80% of you stimulus $ went overseas.
Today 8/22/2011 7:38:28 AM EDT
Create a tax credits for companies only on their NET JOB GAINS IN THE US starting when the job incentive program is in effect; so that jobs created oversea do not counr, and companies can’t game the systems by laying off people and then hiring them back shortly later to get the tax credits! But then again the crony law makers will not allow that to happen; they’re in deep pockets of corporation!
Today 8/22/2011 7:34:03 AM EDT
This trend of “hiding” money and employees overseas is not good. We need to reverse both. More employees in the US increases demand for goods here and keeps America strong at home. The tax base increases because more employees pay taxes at home. And who is supporting America? Not companies “hiding” their overseas employees. But who is called when help is needed? Americans at home are paying a bigger share of costs for infrastructure and defense while companies overseas are avoiding contribution to America. Their priorities need adjustment to the greater good of the country instead of just to their own bottom line (as can be witnessed by the many grossly overpaid executives).
Today 8/22/2011 7:28:48 AM EDT
It’s called the free global market and the ONLY way we compete is to reduce corporate taxes, reduce government regulation and reduce the influence of unions aided by the government.
Today 8/22/2011 7:30:41 AM EDT
Keep drinking the Kool-Aid, hammeresq. Instead of creating a race to the bottom where we all work for $1 an hour with no benefits why doesn’t the government work for it’s citizens instead of corporations? Give us the tax breaks so we have more money to spend, creating additional demand which then benefits the corporations. Why give it to corporations who just take those tax breaks to create jobs overseas? You might want to brush up on your reading skills…
Today 8/22/2011 7:34:39 AM ED
There’s nothing “free” about the global market. The poverty that’s being driven into the US by the so-called “free global market” is putting an end to the “free global market,” as we debate here, because the destruction of the American middle class, which hammersq recommends, destroys the prosperity he purports to be interested in.
Are we to infer that he’s interested primarily in the destruction of the American middle class, and that he doesn’t really care about the adverse impact that would have on the world economy?
Today 8/22/2011 7:40:15 AM ED
This is a funny article.
Section 179 deductions are a spur to corporate and small business investment. The government says how much and how long and bang, you stimulate.That will create jobs because it improves demand.
I have seen very little public discussion on the need for job training and retraining of displaced workers and I for one cannot believe that we cannot retrain the rust belt and need the H1B visa program continue for lack of US worker with proper qualifications.
Instead we extend unemployment benefits.
The article is most precious in that it avoids references to presidential adviser Jeff Immelt, you know, the the Presdient of GE, one of the biggest outsourcers of all, right?

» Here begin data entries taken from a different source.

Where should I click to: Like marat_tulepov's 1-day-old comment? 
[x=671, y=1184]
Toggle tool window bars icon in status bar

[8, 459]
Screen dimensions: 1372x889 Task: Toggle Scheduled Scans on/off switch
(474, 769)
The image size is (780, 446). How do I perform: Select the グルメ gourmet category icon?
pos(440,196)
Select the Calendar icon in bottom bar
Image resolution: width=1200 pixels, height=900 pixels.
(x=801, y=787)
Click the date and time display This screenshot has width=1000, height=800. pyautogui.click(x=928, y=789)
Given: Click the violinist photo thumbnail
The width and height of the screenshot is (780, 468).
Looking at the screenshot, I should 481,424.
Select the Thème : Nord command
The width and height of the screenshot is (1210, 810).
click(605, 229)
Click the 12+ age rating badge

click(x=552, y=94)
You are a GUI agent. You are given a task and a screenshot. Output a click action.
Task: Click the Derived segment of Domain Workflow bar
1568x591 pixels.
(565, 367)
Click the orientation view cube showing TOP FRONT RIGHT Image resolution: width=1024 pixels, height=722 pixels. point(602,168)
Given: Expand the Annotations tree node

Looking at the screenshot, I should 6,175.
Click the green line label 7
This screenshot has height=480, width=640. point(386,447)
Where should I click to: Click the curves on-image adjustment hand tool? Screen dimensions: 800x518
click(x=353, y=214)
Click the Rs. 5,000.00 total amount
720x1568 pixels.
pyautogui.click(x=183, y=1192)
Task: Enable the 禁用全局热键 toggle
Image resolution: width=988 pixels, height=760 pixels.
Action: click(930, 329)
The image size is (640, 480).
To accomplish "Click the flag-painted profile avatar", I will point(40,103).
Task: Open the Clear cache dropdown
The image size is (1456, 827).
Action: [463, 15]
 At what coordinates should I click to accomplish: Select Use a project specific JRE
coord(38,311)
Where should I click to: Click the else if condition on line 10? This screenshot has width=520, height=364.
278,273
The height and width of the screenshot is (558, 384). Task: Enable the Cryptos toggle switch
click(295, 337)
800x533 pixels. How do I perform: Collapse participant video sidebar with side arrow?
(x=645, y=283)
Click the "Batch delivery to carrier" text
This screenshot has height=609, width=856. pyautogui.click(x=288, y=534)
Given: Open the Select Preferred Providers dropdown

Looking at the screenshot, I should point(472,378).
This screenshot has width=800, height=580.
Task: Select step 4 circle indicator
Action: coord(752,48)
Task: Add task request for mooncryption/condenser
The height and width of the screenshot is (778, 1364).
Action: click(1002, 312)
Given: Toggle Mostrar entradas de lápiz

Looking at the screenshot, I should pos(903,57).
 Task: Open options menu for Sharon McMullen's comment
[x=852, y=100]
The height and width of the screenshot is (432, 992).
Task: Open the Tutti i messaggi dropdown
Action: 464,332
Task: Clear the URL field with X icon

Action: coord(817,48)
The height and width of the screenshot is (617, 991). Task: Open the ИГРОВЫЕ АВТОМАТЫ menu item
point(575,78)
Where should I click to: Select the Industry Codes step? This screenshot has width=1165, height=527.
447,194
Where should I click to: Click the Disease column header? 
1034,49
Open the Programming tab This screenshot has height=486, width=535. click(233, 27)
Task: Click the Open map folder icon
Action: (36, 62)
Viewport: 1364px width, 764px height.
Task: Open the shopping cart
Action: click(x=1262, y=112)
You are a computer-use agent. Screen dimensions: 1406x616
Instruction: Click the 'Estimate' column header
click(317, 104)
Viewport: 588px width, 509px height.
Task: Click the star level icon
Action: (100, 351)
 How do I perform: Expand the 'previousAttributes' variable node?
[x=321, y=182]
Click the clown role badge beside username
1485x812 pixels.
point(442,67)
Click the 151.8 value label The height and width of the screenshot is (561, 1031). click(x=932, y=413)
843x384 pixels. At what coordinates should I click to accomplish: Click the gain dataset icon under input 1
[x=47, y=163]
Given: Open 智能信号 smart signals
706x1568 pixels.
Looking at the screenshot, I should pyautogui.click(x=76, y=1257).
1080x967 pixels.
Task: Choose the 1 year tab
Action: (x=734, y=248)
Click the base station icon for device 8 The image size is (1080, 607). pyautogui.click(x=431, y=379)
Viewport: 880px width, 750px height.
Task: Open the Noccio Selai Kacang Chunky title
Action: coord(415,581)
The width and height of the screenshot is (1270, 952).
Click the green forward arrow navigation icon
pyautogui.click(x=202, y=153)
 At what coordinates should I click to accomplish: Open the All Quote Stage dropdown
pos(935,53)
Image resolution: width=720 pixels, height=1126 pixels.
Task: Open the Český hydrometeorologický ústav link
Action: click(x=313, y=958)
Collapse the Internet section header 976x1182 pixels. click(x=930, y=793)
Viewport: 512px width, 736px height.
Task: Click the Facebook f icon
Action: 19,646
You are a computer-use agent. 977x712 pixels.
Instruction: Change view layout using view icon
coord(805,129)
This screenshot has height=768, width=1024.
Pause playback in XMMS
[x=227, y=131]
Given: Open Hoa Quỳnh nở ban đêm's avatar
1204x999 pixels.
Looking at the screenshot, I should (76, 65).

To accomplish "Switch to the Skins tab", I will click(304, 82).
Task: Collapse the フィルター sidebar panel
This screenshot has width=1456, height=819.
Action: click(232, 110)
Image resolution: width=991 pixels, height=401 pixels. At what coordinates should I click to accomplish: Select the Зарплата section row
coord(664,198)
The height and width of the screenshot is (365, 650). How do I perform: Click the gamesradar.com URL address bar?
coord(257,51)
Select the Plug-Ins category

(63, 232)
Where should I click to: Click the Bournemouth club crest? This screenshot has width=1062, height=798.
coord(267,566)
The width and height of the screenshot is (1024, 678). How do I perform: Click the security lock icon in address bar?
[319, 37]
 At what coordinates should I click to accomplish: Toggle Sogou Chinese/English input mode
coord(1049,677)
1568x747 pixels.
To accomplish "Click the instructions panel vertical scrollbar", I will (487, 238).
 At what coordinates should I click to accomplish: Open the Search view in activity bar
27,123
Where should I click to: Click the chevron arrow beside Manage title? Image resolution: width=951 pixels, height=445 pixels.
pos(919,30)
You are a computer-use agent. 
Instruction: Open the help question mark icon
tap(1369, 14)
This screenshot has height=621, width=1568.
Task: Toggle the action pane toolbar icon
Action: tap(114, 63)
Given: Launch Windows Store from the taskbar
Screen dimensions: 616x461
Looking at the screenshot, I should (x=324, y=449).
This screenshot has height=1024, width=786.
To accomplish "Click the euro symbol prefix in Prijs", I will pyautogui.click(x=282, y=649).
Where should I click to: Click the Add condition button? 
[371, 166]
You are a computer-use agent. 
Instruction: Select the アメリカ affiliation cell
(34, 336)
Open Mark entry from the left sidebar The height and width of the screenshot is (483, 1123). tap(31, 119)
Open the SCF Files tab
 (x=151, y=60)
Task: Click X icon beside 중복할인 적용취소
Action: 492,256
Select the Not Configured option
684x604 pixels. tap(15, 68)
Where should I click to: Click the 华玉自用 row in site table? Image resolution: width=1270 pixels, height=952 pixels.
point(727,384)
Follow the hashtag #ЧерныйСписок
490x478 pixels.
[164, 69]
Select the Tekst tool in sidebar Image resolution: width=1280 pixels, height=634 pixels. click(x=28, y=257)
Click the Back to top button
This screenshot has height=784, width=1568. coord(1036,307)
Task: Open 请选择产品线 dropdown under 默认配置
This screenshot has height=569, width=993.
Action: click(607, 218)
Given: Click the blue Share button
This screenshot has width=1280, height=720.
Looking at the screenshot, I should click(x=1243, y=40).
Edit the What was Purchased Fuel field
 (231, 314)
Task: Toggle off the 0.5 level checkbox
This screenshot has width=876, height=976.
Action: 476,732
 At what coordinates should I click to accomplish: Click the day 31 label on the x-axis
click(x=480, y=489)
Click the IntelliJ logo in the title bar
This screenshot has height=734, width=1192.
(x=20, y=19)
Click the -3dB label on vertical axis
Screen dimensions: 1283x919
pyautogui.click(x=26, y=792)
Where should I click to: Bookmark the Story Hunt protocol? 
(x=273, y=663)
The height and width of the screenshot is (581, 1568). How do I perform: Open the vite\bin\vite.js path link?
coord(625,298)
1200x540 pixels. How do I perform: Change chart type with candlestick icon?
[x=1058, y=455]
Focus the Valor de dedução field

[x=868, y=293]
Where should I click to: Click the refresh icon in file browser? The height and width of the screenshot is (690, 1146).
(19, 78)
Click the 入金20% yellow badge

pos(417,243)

Today 8/22/2011 8:06:53 AM EDT
The article points out that the government has the data, but corporate executives have manipulated the law so the data cannot be released to the public without their permission. An informed public is not what coroporate executives want.
Today 8/22/2011 7:11:28 AM EDT
Our schools suck because we teach to the lowest common denominator…. i.e. “No Child Left Behind.”
We fail to admit that most children are incapable of becoming scientists and we force those children that are willing to learn into classrooms with disruptive individuals, who in turn, would benefit more from a curriculum that would teach them a trade, how to show up for work (respond to a bell) and keep a household budget.
As a result, we fail to create both skilled laborers and scientists in favor of a bunch of people who at best just learned how to obey a bell.
Other nations do not live under similar illusions. If we freed our teachers to teach–our labor force would be quite different.